*Your goal*. Copy each of the entries below word for word, without changing anything.

*Input*.
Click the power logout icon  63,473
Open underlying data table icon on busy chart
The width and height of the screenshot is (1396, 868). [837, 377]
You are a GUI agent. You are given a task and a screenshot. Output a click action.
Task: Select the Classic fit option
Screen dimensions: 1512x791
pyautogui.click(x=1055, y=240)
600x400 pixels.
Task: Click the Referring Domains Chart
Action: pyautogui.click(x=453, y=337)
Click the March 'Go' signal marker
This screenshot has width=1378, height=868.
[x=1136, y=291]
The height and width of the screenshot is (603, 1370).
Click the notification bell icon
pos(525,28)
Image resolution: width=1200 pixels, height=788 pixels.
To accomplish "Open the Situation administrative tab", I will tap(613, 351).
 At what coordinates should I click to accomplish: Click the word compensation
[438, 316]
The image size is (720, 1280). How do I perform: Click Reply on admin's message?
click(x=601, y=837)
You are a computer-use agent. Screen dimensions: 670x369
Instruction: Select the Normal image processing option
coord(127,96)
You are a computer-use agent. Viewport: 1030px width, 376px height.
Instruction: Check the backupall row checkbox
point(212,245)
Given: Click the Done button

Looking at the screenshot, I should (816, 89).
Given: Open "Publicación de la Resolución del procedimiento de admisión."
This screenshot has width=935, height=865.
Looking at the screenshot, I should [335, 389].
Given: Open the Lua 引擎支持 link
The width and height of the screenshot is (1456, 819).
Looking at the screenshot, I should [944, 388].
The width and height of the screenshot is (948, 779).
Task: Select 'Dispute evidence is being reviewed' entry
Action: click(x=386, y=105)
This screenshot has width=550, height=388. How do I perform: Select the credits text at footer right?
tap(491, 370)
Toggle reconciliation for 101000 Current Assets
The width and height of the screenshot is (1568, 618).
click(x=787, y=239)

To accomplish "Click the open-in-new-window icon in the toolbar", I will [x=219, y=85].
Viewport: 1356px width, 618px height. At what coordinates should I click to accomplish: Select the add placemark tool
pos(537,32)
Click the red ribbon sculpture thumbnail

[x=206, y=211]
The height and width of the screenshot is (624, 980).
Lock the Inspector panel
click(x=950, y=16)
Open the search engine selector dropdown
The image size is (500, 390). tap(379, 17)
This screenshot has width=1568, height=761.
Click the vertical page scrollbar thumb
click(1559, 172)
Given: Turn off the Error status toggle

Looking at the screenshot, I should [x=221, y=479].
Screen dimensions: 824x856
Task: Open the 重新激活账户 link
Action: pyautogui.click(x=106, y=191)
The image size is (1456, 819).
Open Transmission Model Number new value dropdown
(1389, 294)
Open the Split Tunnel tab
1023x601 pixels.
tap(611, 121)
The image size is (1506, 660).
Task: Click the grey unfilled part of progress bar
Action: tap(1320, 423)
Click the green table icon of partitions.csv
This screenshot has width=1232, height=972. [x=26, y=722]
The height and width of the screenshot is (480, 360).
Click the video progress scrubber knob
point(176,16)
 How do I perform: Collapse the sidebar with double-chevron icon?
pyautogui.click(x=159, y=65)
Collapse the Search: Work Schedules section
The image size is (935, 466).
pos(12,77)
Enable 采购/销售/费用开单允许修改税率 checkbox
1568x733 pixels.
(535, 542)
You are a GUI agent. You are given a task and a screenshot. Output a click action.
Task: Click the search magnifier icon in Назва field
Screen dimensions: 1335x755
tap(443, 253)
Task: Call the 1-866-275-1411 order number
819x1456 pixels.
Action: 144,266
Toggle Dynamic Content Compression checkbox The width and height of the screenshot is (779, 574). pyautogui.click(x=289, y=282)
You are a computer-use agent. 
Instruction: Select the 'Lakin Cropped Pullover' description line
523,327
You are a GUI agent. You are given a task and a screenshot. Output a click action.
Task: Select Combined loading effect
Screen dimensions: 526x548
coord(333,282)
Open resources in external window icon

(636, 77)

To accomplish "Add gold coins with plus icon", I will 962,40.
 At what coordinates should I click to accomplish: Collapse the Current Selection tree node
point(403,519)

*Solution for this exercise*.
Click the power logout icon  63,473
Open underlying data table icon on busy chart
The width and height of the screenshot is (1396, 868). [837, 377]
You are a GUI agent. You are given a task and a screenshot. Output a click action.
Task: Select the Classic fit option
Screen dimensions: 1512x791
pyautogui.click(x=1055, y=240)
600x400 pixels.
Task: Click the Referring Domains Chart
Action: pyautogui.click(x=453, y=337)
Click the March 'Go' signal marker
This screenshot has width=1378, height=868.
[x=1136, y=291]
The height and width of the screenshot is (603, 1370).
Click the notification bell icon
pos(525,28)
Image resolution: width=1200 pixels, height=788 pixels.
To accomplish "Open the Situation administrative tab", I will tap(613, 351).
 At what coordinates should I click to accomplish: Click the word compensation
[438, 316]
The image size is (720, 1280). How do I perform: Click Reply on admin's message?
click(x=601, y=837)
You are a computer-use agent. Screen dimensions: 670x369
Instruction: Select the Normal image processing option
coord(127,96)
You are a computer-use agent. Viewport: 1030px width, 376px height.
Instruction: Check the backupall row checkbox
point(212,245)
Given: Click the Done button

Looking at the screenshot, I should (816, 89).
Given: Open "Publicación de la Resolución del procedimiento de admisión."
This screenshot has width=935, height=865.
Looking at the screenshot, I should [335, 389].
Given: Open the Lua 引擎支持 link
The width and height of the screenshot is (1456, 819).
Looking at the screenshot, I should [944, 388].
The width and height of the screenshot is (948, 779).
Task: Select 'Dispute evidence is being reviewed' entry
Action: click(x=386, y=105)
This screenshot has width=550, height=388. How do I perform: Select the credits text at footer right?
tap(491, 370)
Toggle reconciliation for 101000 Current Assets
The width and height of the screenshot is (1568, 618).
click(x=787, y=239)

To accomplish "Click the open-in-new-window icon in the toolbar", I will [x=219, y=85].
Viewport: 1356px width, 618px height. At what coordinates should I click to accomplish: Select the add placemark tool
pos(537,32)
Click the red ribbon sculpture thumbnail

[x=206, y=211]
The height and width of the screenshot is (624, 980).
Lock the Inspector panel
click(x=950, y=16)
Open the search engine selector dropdown
The image size is (500, 390). tap(379, 17)
This screenshot has width=1568, height=761.
Click the vertical page scrollbar thumb
click(1559, 172)
Given: Turn off the Error status toggle

Looking at the screenshot, I should [x=221, y=479].
Screen dimensions: 824x856
Task: Open the 重新激活账户 link
Action: pyautogui.click(x=106, y=191)
The image size is (1456, 819).
Open Transmission Model Number new value dropdown
(1389, 294)
Open the Split Tunnel tab
1023x601 pixels.
tap(611, 121)
The image size is (1506, 660).
Task: Click the grey unfilled part of progress bar
Action: tap(1320, 423)
Click the green table icon of partitions.csv
This screenshot has width=1232, height=972. [x=26, y=722]
The height and width of the screenshot is (480, 360).
Click the video progress scrubber knob
point(176,16)
 How do I perform: Collapse the sidebar with double-chevron icon?
pyautogui.click(x=159, y=65)
Collapse the Search: Work Schedules section
The image size is (935, 466).
pos(12,77)
Enable 采购/销售/费用开单允许修改税率 checkbox
1568x733 pixels.
(535, 542)
You are a GUI agent. You are given a task and a screenshot. Output a click action.
Task: Click the search magnifier icon in Назва field
Screen dimensions: 1335x755
tap(443, 253)
Task: Call the 1-866-275-1411 order number
819x1456 pixels.
Action: 144,266
Toggle Dynamic Content Compression checkbox The width and height of the screenshot is (779, 574). pyautogui.click(x=289, y=282)
You are a computer-use agent. 
Instruction: Select the 'Lakin Cropped Pullover' description line
523,327
You are a GUI agent. You are given a task and a screenshot. Output a click action.
Task: Select Combined loading effect
Screen dimensions: 526x548
coord(333,282)
Open resources in external window icon

(636, 77)

To accomplish "Add gold coins with plus icon", I will 962,40.
 At what coordinates should I click to accomplish: Collapse the Current Selection tree node
point(403,519)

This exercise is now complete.